City academicshost conflict symposium

LONDONDERRY academics Professor Brandon Hamer and Dr Elizabeth Gallagher brought researchers from Guatemala, Israel/Palestine, Kashmir, Mozambique, South Africa and Sri Lanka to Belfast recently to explore new ways of addressing the legacy of violent political conflict.

Six leading authorities from around the world took part in the symposium - one of the major building blocks in a Canadian-funded seven-country research project that will be completed next year.

The international workshop - jointly organised by INCORE, the University’s conflict research institute based at the Magee campus, and the International Development Research Centre (IDRC), of Canada - focused on ‘Trauma, Development and Peacebuilding: Towards an Integrated Psychosocial Approach’.

Magee-based Professor Brandon Hamber, who is Director of INCORE and lead investigator, said: “The overall objective of the project is, through a range of international case studies, to increase knowledge and capacity concerning the research and practice of psychological and social interventions aimed at addressing the trauma of political violence.”

The central thrust of the workshop was a wide-ranging discussion and scrutiny of research findings from the project, which covers several countries including Guatemala, Israel/Palestine, Kashmir, Mozambique, Northern Ireland, South Africa and Sri Lanka.

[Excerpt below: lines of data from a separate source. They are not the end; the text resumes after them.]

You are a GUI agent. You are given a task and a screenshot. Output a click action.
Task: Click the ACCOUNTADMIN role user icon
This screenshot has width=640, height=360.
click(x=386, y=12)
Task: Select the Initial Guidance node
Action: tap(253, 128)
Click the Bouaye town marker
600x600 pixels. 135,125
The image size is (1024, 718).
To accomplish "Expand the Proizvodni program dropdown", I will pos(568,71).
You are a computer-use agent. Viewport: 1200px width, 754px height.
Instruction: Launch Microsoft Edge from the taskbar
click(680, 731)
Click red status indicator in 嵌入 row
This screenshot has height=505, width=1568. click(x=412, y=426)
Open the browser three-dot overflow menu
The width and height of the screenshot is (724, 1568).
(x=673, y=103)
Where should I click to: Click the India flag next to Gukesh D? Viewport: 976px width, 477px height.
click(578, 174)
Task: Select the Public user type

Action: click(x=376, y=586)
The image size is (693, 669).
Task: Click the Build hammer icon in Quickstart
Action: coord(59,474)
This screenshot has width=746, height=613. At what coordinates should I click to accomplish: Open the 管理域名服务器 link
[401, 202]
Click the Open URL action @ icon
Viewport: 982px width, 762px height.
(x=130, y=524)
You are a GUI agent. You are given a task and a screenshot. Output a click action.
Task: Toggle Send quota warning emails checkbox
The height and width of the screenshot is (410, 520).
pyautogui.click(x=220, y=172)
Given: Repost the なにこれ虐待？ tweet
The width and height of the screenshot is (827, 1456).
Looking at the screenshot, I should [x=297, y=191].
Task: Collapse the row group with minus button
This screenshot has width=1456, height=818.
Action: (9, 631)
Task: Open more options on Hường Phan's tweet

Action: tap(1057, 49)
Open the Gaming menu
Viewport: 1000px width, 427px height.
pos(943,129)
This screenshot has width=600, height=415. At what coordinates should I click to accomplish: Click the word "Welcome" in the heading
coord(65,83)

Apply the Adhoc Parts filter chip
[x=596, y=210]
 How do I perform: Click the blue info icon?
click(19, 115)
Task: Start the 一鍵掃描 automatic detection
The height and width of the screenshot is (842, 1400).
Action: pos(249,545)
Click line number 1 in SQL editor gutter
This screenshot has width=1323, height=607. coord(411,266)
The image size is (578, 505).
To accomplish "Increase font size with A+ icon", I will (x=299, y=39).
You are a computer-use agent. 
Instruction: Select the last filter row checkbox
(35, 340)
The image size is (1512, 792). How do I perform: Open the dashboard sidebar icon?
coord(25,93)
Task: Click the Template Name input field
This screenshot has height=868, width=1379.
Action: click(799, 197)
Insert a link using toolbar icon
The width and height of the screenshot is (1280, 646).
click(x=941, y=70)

The workshop was organised by Professor Hamber and Dr Elizabeth Gallagher, who is a research associate at INCORE.

The organisers said the workshop enabled participants to learn from practical examples of how psychosocial approaches have been applied to trauma, peacebuilding and development in a number of international contexts.

Professor Hamber said; “The impact of political violence remains a pressing issue to be dealt with in Northern Ireland and around the globe.

“This project seeks to better understand how interventions to address this can not only assist individuals but promote positive social and political change. The case studies are reviewing projects aimed at dealing with such trauma from around the globe gleaning best practice and effective policy approaches.”